Das gemeinschaftliche Wohnen ist in Berlin von einer beachtlichen Dynamik erfasst. Baugemeinschaften sind inzwischen auch hier als »Dritte Säule« – neben etablierten Bauträgern und Einzelbauherren – fest im Wohnungsmarkt verankert. – Vorteile, Potenziale und Schwierigkeiten von Baugemeinschaften: ein kurzer Abriss.

Text: Gerd Kuhn

Während in den anderen Hochburgen der Baugemeinschaftsbewegung die Gründungsimpulse von den Akteuren in den Stadtverwaltungen oder von gesellschaftlichen Initiativgruppen ausgingen und übergeordnete Aspekte wie soziale Stadtentwicklung, ökologische Experimente oder Integration von arbeitslosen Jugendlichen, mit dem Bedürfnis nach gemeinsamem Planen, Bauen und Wohnen verknüpft waren, stand in Berlin als Gründungsmotiv bisher überwiegend die individuelle und kostengünstige Wohneigentumsbildung im urbanen Kiez im Vordergrund. In der Mieterstadt Berlin, in der die organisierte Wohnungswirtschaft und Wohnraumsubventionen stets eine hohe Bedeutung hatten, wurde von Seiten der Politik traditionell nur sehr zögerlich auf die Eigeninitiative der Bürgerinnen und Bürger eingegangen.
Es ist daher nicht verwunderlich, dass hier selbstinitiative Projekte als Motoren einer sozialen Stadtentwicklung bisher nur eine untergeordnete Rolle spielten. Die lange andauernde Phase der Initiativarmut auf diesem Feld wurde von jungen Architekturbüros durchbrochen. Risikobereit suchten sie Baulücken in den lebendigen Quartieren, regten die Gründung von Baugemeinschaften an und begleiteten ihre Umsetzung.
Den sichtbaren Aufbruch der neuen Baugemeinschaftsbewegung in Berlin markierte 2007 die Ausstellung »auf.einander.bauen«. Ein Jahr später nahm die Stattbau Berlin im Auftrag der Senatsverwaltung für Stadtentwicklung die Beratungen für Projekte des generationsübergreifenden Wohnens auf.
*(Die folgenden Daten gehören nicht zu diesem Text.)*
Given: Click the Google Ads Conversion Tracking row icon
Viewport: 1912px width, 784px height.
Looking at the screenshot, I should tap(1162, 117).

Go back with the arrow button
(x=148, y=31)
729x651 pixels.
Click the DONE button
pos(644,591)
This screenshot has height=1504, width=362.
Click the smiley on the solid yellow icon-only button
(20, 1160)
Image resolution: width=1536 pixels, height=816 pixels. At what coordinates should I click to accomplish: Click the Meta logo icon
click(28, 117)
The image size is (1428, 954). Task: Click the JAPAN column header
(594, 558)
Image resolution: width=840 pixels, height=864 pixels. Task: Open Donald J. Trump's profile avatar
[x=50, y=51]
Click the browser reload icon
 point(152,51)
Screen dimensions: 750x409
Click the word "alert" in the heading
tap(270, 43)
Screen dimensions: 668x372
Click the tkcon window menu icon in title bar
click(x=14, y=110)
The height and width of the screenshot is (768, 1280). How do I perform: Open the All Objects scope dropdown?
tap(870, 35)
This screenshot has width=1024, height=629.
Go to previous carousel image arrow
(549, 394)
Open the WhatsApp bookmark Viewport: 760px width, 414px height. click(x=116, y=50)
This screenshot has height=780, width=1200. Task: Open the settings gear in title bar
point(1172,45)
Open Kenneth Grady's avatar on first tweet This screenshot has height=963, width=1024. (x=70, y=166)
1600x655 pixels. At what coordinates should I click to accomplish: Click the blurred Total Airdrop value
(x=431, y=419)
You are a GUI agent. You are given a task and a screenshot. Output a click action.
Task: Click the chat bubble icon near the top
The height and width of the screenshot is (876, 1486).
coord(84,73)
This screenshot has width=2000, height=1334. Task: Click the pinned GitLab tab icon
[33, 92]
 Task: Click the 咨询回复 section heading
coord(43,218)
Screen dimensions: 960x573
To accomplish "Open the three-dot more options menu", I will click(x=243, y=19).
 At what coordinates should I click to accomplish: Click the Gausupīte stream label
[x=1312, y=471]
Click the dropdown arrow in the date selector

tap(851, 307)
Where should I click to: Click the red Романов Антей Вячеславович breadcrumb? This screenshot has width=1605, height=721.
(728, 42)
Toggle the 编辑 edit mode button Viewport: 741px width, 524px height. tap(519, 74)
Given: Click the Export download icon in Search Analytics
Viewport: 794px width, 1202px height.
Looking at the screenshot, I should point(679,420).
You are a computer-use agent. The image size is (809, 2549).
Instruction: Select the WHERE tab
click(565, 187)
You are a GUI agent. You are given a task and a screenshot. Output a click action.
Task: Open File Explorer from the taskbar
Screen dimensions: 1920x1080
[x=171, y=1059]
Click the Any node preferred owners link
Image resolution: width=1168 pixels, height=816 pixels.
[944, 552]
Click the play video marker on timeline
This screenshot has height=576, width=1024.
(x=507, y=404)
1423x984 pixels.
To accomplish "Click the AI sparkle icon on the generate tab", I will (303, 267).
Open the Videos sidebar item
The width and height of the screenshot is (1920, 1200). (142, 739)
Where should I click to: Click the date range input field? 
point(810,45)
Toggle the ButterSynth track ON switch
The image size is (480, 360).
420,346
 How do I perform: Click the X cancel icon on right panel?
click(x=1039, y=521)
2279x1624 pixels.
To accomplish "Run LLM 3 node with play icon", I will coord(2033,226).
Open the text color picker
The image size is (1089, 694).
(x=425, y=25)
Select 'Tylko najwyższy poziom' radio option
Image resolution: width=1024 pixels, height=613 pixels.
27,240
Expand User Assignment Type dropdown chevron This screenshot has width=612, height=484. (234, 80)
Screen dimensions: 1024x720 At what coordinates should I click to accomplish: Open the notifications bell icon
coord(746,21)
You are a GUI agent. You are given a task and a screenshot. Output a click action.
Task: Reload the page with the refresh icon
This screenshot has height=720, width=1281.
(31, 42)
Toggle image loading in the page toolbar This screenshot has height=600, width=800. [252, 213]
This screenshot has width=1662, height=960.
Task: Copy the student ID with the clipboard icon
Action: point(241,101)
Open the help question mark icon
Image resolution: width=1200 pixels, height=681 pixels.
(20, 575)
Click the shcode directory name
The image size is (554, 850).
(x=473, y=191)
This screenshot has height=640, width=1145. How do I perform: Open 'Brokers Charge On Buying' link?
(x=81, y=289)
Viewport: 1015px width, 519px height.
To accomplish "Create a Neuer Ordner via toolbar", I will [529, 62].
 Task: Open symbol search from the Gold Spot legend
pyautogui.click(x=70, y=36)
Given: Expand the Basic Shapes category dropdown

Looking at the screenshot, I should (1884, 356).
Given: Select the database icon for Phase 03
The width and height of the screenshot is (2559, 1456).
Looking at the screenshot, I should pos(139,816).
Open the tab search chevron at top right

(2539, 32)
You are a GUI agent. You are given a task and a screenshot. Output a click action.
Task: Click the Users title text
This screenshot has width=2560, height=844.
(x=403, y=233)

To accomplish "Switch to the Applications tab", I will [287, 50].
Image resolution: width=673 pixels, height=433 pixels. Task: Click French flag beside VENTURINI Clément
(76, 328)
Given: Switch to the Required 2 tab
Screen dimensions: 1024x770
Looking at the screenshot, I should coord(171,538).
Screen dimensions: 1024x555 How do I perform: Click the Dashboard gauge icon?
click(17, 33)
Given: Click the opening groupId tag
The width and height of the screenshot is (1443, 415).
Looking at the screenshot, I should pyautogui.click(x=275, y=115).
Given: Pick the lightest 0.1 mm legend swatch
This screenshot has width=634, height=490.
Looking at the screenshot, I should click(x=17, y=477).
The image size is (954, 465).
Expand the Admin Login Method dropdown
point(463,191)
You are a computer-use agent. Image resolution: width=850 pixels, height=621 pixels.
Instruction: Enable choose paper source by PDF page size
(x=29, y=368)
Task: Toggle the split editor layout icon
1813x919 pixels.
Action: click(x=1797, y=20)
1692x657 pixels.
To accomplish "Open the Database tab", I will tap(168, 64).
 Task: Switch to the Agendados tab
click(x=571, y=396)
Ein weiterer wichtiger Schritt war 2009 die Einrichtung eines Festpreisverfahrens durch den Liegenschaftsfond; durch ein transparentes Ausschreibungsverfahren sollen Grundstücke bevorzugt an jene Baugemeinschaften und Baugruppen vergeben werden, deren Konzepte die größte Aussicht auf Umsetzung stadtentwicklungspolitischer Ziele in sozialer, ökologischer und baulicher Hinsicht haben.
Charakteristisch für die meisten bisher realisierten Berliner Baugemeinschaften ist ihr hohes architektonisches Niveau. Oft weit fantasievoller als durch die Bauten traditioneller Bauträger konnten zahlreiche Baulücken geschlossen werden. Es gelingt in diesen Projekten, die Qualitäten des Berliner Miethauses in die Gegenwart zu transformieren. Soziale und wohntypologische Wohnexperimente sind allerdings in Berlin weniger in Baugemeinschaftsprojekten zu finden. Dies ist besonders der Tatsache geschuldet, dass die Grundrisse sich zumeist an den Bedürfnissen der jungen Familien orientieren. Sehr deutlich kann diese Entwicklung an den verschiedenen Varianten des gereihten Hauses (Berlin Terrace, Townhouses etc.) der Baugruppen abgelesen werden. In diesen werden suburbane Sehnsüchte in die Städte gerettet. Die sozialen Milieus in den Baugemeinschaften und Baugruppen sind noch dominiert von einer homogenen sozialen und ethnischen Gruppe. Die Bauherren sind überwiegend in der Kreativwirtschaft sowie im Bildungs- und Forschungsbereich tätig. Auch weisen die Haushaltstypen nur eine geringe Differenzierung auf: es überwiegen bei weitem Eltern-Kinder-Haushalte. Aus Sicht der Senatsverwaltung kann für Familien jetzt eine Alternative zur Stadtflucht angeboten und diese an die Stadt gebunden werden. Die Debatte über die Gefahr der Gentrifizierung beliebter urbaner Quartiere durch Baugemeinschaften, die in Berlin mit großer Leidenschaft geführt wird, berücksichtigt kaum, dass die meisten Bewohner keine zuziehenden Spekulanten sind. Die Bauherren in den Baugemeinschaftsprojekten rekrutieren sich überwiegend aus dem unmittelbaren Wohnumfeld.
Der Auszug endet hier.